La buona notizia però c’è. Ma è un’altra. La bozza di proposta della Commissione, che deriva
dall’impegno preso dalla strategia Farm to Fork del 2020, significa che non c’è ancora consenso su
un’altra proposta sempre relativa alle etichette, che doveva finire in un pacchetto unico. Il riferimento è
all’etichetta fronte pacco a semaforo, il cosiddetto Nutriscore
. Questo si che avrebbe un impatto, e
negativo, sulla consapevolezza dei consumatori attratti dal verde che significa via libera al consumo.

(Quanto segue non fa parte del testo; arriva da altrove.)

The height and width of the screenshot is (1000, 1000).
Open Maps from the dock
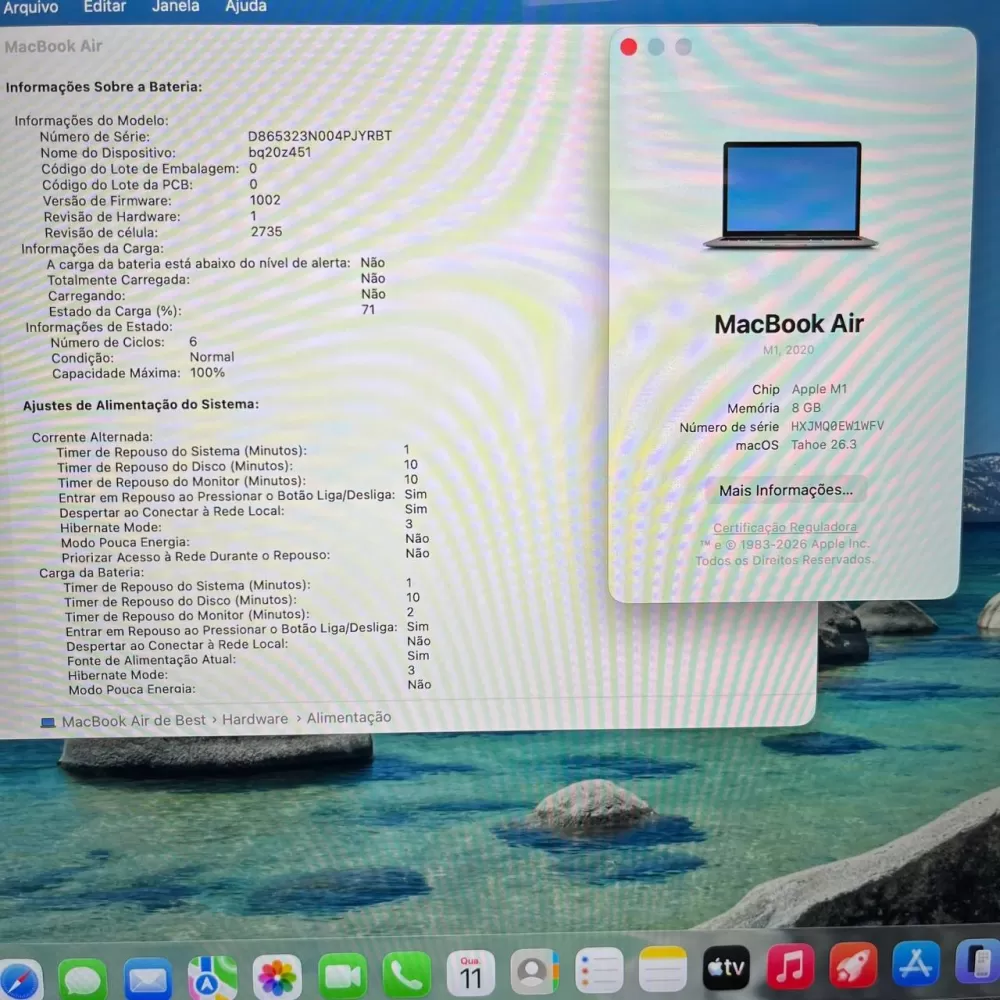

L’algoritmo su cui si basa questa etichettatura, già utilizzata in diversi paesi europei come la Francia da
dove origina, penalizza proprio gli alimenti base di una dieta sana e sostenibile come quella
mediterranea. E non tiene conto della qualità nutrizionale dei componenti alimentari e delle porzioni
rispetto alle esigenze di ogni singolo consumatore. Uno studio, in uscita a maggio per l’editore
Castelvecchi che riporta l’indagine Waste Watcher International sui consumatori di 9 paesi nel mondo,
dimostra chiaramente che questi preferiscono e capiscono meglio il sistema a batteria, come quello
proposto dall’Italia (Nutrinform Battery), più chiaro proprio negli aspetti nutrizionali.
Se la proposta non
è entrata nel pacchetto vuol dire che se non si farà in tempo entro la legislatura che finisce nel 2024.
C’è dunque più tempo per evitare che le etichette si riempiano di testo inutile e colorino ulteriormente,
facendo gli interessi di chi non ha a cuore né lo spreco e neppure la salute dei consumatori.